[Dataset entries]
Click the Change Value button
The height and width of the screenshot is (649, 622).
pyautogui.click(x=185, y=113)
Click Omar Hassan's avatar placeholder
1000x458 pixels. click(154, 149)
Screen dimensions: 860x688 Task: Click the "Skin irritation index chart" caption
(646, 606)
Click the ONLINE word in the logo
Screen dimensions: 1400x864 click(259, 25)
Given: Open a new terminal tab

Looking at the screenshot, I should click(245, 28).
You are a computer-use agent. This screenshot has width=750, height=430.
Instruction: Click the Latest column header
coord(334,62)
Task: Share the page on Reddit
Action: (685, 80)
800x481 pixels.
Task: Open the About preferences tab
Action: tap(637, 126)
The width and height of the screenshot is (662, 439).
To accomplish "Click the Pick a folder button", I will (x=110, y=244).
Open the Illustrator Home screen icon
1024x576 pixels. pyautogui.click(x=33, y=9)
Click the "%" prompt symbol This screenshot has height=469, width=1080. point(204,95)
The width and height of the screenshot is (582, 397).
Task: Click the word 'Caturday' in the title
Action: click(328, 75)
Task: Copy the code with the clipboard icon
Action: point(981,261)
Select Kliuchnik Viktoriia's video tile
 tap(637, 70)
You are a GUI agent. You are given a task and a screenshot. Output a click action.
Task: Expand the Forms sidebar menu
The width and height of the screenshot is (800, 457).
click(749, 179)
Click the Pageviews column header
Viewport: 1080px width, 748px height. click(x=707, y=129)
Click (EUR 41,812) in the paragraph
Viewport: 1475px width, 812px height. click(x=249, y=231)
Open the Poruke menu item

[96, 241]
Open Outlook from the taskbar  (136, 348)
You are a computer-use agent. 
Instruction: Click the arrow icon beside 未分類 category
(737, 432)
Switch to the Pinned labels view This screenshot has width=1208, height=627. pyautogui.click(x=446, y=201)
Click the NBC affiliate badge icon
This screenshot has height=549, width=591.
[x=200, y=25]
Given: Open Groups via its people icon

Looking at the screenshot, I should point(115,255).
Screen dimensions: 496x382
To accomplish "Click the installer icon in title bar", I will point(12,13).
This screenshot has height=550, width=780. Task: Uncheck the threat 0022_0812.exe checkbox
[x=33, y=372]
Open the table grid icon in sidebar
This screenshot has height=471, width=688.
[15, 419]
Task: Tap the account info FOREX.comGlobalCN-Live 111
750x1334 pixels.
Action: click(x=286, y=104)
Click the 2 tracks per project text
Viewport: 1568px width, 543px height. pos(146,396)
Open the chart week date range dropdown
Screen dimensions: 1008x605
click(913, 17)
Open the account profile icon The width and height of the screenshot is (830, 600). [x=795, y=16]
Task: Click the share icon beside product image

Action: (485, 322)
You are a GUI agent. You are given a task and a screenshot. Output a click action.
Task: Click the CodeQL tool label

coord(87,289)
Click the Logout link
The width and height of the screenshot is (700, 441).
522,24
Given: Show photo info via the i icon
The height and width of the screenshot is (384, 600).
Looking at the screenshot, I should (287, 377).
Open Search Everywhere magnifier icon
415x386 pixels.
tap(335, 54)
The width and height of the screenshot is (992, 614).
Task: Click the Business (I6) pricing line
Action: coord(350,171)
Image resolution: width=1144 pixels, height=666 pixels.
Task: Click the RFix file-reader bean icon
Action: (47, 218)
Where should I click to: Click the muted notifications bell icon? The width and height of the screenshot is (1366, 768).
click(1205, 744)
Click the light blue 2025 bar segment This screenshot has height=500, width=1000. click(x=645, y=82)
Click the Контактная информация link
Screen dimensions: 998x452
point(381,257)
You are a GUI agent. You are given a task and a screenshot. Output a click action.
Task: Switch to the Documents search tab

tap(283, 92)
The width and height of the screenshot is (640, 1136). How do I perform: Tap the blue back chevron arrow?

(Problem requirements):
Your reply must repeat the entries above exactly and in full.

(The answer):
Click the Change Value button
The height and width of the screenshot is (649, 622).
pyautogui.click(x=185, y=113)
Click Omar Hassan's avatar placeholder
1000x458 pixels. click(154, 149)
Screen dimensions: 860x688 Task: Click the "Skin irritation index chart" caption
(646, 606)
Click the ONLINE word in the logo
Screen dimensions: 1400x864 click(259, 25)
Given: Open a new terminal tab

Looking at the screenshot, I should click(245, 28).
You are a computer-use agent. This screenshot has width=750, height=430.
Instruction: Click the Latest column header
coord(334,62)
Task: Share the page on Reddit
Action: (685, 80)
800x481 pixels.
Task: Open the About preferences tab
Action: tap(637, 126)
The width and height of the screenshot is (662, 439).
To accomplish "Click the Pick a folder button", I will (x=110, y=244).
Open the Illustrator Home screen icon
1024x576 pixels. pyautogui.click(x=33, y=9)
Click the "%" prompt symbol This screenshot has height=469, width=1080. point(204,95)
The width and height of the screenshot is (582, 397).
Task: Click the word 'Caturday' in the title
Action: click(328, 75)
Task: Copy the code with the clipboard icon
Action: point(981,261)
Select Kliuchnik Viktoriia's video tile
 tap(637, 70)
You are a GUI agent. You are given a task and a screenshot. Output a click action.
Task: Expand the Forms sidebar menu
The width and height of the screenshot is (800, 457).
click(749, 179)
Click the Pageviews column header
Viewport: 1080px width, 748px height. click(x=707, y=129)
Click (EUR 41,812) in the paragraph
Viewport: 1475px width, 812px height. click(x=249, y=231)
Open the Poruke menu item

[96, 241]
Open Outlook from the taskbar  (136, 348)
You are a computer-use agent. 
Instruction: Click the arrow icon beside 未分類 category
(737, 432)
Switch to the Pinned labels view This screenshot has width=1208, height=627. pyautogui.click(x=446, y=201)
Click the NBC affiliate badge icon
This screenshot has height=549, width=591.
[x=200, y=25]
Given: Open Groups via its people icon

Looking at the screenshot, I should point(115,255).
Screen dimensions: 496x382
To accomplish "Click the installer icon in title bar", I will point(12,13).
This screenshot has height=550, width=780. Task: Uncheck the threat 0022_0812.exe checkbox
[x=33, y=372]
Open the table grid icon in sidebar
This screenshot has height=471, width=688.
[15, 419]
Task: Tap the account info FOREX.comGlobalCN-Live 111
750x1334 pixels.
Action: click(x=286, y=104)
Click the 2 tracks per project text
Viewport: 1568px width, 543px height. pos(146,396)
Open the chart week date range dropdown
Screen dimensions: 1008x605
click(913, 17)
Open the account profile icon The width and height of the screenshot is (830, 600). [x=795, y=16]
Task: Click the share icon beside product image

Action: (485, 322)
You are a GUI agent. You are given a task and a screenshot. Output a click action.
Task: Click the CodeQL tool label

coord(87,289)
Click the Logout link
The width and height of the screenshot is (700, 441).
522,24
Given: Show photo info via the i icon
The height and width of the screenshot is (384, 600).
Looking at the screenshot, I should (287, 377).
Open Search Everywhere magnifier icon
415x386 pixels.
tap(335, 54)
The width and height of the screenshot is (992, 614).
Task: Click the Business (I6) pricing line
Action: coord(350,171)
Image resolution: width=1144 pixels, height=666 pixels.
Task: Click the RFix file-reader bean icon
Action: (47, 218)
Where should I click to: Click the muted notifications bell icon? The width and height of the screenshot is (1366, 768).
click(1205, 744)
Click the light blue 2025 bar segment This screenshot has height=500, width=1000. click(x=645, y=82)
Click the Контактная информация link
Screen dimensions: 998x452
point(381,257)
You are a GUI agent. You are given a task and a screenshot. Output a click action.
Task: Switch to the Documents search tab

tap(283, 92)
The width and height of the screenshot is (640, 1136). How do I perform: Tap the blue back chevron arrow?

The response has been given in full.